Neue Arbeit für Mühlheim

Institut für Neue Arbeit

Wege aus der Krise der Arbeit

... und anderswo

 

 

Information der »Sozialistischen Selbsthilfe Mülheim« vom 1.2.02

Scheiden tut weh
Räumungsklage gegen die Familie Heimann

Am 5.2. wird am Amtsgericht Köln über die Räumungsklage der SSM gegen die Familie Heimann, Mitwohner in der Düsseldorfer Straße 74, verhandelt.
Wir haben uns zu diesem Schritt durchgerungen, weil Gisela und Frank Heimann dauerhaft keine Miete zahlen und auch keine verbindliche Unterstützungsleistung einbringen, zu der sie vertraglich verpflichtet sind.
Wir wollen öffentlich unsere Sichtweise darlegen, weil unser langjähriger Konflikt längst Stadtgespräch in Mülheim und gar in Köln geworden ist.

Es war einmal ...

... eine tolle Aufbruchstimmung in den achtziger Jahren. Im Herbst 1979 besetzte die SSM die heruntergekommene Fabrik der Düsseldorfer Str. 74. Alte und Junge, Kinder, Behinderte, Obdachlose und Studenten begannen das Gelände wieder zu beleben und ganz anders miteinander zu leben und zu arbeiten. Jede und jeder brachte seine Fähigkeiten in die Gruppe ein; der eine hütete die Kinder, die andere fuhr LKW, der dritte kochte und die vierte baute den Kamin. Das Geld kam in die gemeinsame Kasse und alle bekamen nach Abzug der Ausgaben ein Taschengeld in gleicher Höhe. Es war die Selbständigkeit, die Freiheit, sein Leben nach eigenem Ermessen zu gestalten, die Solidarität und Wertschätzung untereinander, die die Gruppe zusammenwachsen ließen.
Es war noch Platz auf dem Gelände. Nach und nach zogen Familien dazu, die eine eigene Existenz hatten oder staatliche Gelder bekamen. Sie fanden das Projekt toll und wollten es unterstützen. Dies war eine große Hilfe gegen die damaligen Versuche, die SSM zu isolieren und vom Gelände zu vertreiben. So kam auch die Familie Heimann mit ihren 3 kleinen Kindern, damals selbst von Arbeitslosigkeit betroffen. Man half sich gegenseitig beim Bauen der Wohnungen, stockte Häuser auf, prüfte Waschmaschinen, paßte auf die Kinder auf. Und einige der Unterstützer halfen auch bei den Wohnungsauflösungen der SSM. Unsere Kinder wuchsen zusammen heran. Und auch für uns war es ein Miteinander.

• [QUELLENAUSZUG]:
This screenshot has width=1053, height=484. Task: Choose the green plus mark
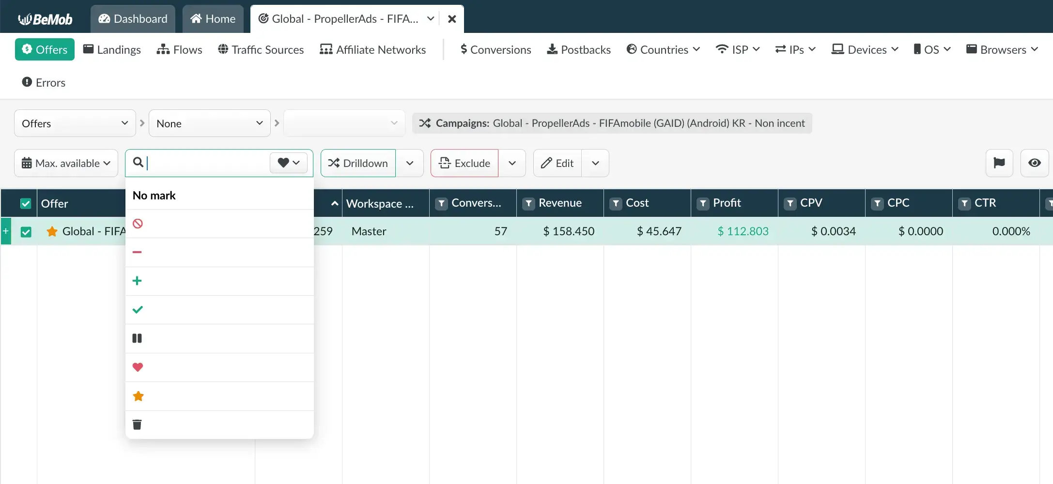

• [SCHRIFTLICHE AUFGABE]:
Wie geht der Text über die Räumungsklage gegen die Familie Heimann nach seinem letzten Satz weiter? Führen Sie ihn fort.

• [ANTWORT ZUR AUFGABE]:
Juchu, ein Mietvertrag

Endlich konnte nach langen Verhandlungen 1993 der Mietvertrag mit der Stadt Köln unterzeichnet werden. Hervorzuheben ist, daß dieser nur gilt, solange die SSM ein soziales Projekt bleibt gemäß seiner Satzung: » Die SSM hat sich zum Ziel gesetzt, auf dem Grundstück Düsseldorfer Str. 74 Alten, Schwachen. Behinderten und sonst von der Gesellschaft benachteiligten oder abgeschobenen Menschen ein Zuhause zu schaffen, in dem sie ein menschenwürdiges und selbstbestimmtes Leben führen können. Der Verein schafft dazu Wohraum und Arbeitsstätten, in denen die Vereinsmitglieder ihren Lebensunterhalt verdienen nen.«
Zur Selbstbestimmung zählt auch, unabhängig von Sozialhilfe und Arbeitslosengeld zu leben. Weil die SSM wichtige gesellschaftliche Aufgaben übernimmt, und so der öffentlichen Hand viele Kosten erspart, hat sie Vergünstigungen beim Mietpreis erhalten. Sie zahlt eine herabgesetzte Miete von 50% im Wohnbereich und 20% im Lagerbereich. Alle Ausbauleistungen wurden als Sanierungswert in Höhe von 380.000 DM anerkannt. Die SSM kann diese Summe 14 Jahre lang abwohnen.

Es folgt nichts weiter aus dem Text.